Characterization and Neutral Atom Beam Surface Modification of a Clear Castable Polyurethane for Biomicrofluidic Applications

Abstract

Polyurethanes (PU) are a broad class of polymers that offer good solvent compatibility and a wide range of properties that can be used to generate microfluidic layers. Here, we report the first characterization of a commercially available Shore 80D polyurethane (Ultraclear™ 480N) for biomicrofluidic applications. Studies included comparing optical clarity with Polydimethylsiloxane (PDMS) and using high-fidelity replica molding to produce solid PU structures from the millimeter to nanometer scales. Additionally, we report the first use of NanoAccel™ treatment in Accelerated Neutral Atom Beam (ANAB) mode to permanently roughen the surface of PU and improve the adhesion of breast cancer cells (MDA-MB-231) on PU. Surface energy measurements using Owens-Wendt equations indicate an increase in polar and total surface energy due to ANAB treatment. Fourier-transform infrared (FTIR) spectroscopy in attenuated total reflectance (ATR) mode was used to demonstrate that the treatment does not introduce any new types of functional groups on the surface of Ultraclear™ PU. Finally, applicability in rapid prototyping for biomicrofluidics was demonstrated by utilizing a 3D-printing-based replica molding strategy to create PU microfluidic layers. These layers were sealed to polystyrene (PS) bases to produce PU-PS microfluidic chips. Ultraclear™ PU can serve as a clear and castable alternative to PDMS in biomicrofluidic studies.

### Task goal
Decide whether each statement agrees with the polyurethane abstract above. Answer yes or no, and quote the words from the abstract that settle it. (a) The ANAB treatment adds new kinds of functional groups to the PU surface. (b) The PU microfluidic layers were sealed to polystyrene bases. (c) The ANAB treatment lowered the total surface energy.

### Supplied data
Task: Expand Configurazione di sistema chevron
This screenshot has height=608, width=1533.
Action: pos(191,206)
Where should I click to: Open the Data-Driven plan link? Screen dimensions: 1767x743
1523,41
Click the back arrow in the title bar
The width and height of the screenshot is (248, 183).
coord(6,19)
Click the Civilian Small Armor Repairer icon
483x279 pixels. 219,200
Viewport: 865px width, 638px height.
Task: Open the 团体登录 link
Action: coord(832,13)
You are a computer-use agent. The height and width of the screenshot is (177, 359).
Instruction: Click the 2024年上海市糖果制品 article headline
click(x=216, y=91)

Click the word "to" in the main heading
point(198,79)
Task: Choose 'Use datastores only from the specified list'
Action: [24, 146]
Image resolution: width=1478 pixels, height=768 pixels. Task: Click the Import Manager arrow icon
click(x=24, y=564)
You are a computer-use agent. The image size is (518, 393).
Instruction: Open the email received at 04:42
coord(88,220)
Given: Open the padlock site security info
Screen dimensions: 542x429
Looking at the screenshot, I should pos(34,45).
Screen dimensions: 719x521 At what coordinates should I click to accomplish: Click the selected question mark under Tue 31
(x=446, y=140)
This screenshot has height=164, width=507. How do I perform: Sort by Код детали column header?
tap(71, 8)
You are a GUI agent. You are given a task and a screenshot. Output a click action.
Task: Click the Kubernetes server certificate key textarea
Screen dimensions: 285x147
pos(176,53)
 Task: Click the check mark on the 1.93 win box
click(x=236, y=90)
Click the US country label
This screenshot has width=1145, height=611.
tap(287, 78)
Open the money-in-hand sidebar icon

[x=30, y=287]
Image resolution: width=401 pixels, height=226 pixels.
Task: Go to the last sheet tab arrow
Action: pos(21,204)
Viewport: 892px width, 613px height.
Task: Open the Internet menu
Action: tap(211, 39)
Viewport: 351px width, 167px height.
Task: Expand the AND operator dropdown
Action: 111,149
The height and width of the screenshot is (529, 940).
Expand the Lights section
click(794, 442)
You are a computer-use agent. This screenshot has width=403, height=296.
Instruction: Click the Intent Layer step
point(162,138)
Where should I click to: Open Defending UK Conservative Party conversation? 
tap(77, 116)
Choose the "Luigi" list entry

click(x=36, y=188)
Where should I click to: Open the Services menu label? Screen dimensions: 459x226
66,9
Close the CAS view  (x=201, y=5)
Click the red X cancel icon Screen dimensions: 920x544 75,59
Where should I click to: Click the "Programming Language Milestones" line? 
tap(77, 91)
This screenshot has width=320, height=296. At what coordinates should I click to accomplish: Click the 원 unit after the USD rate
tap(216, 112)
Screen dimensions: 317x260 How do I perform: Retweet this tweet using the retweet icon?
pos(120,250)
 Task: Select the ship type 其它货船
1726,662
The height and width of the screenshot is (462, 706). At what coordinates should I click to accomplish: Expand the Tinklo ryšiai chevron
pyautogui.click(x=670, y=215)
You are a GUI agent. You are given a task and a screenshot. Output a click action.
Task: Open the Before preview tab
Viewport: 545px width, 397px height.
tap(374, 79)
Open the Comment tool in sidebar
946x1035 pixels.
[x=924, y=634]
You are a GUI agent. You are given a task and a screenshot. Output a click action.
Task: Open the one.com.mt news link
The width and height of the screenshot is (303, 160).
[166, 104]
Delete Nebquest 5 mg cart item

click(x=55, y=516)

### Answer for this exercise
(a) No: "the treatment does not introduce any new types of functional groups on the surface of Ultraclear™ PU"
(b) Yes: "These layers were sealed to polystyrene (PS) bases to produce PU-PS microfluidic chips."
(c) No: "indicate an increase in polar and total surface energy due to ANAB treatment"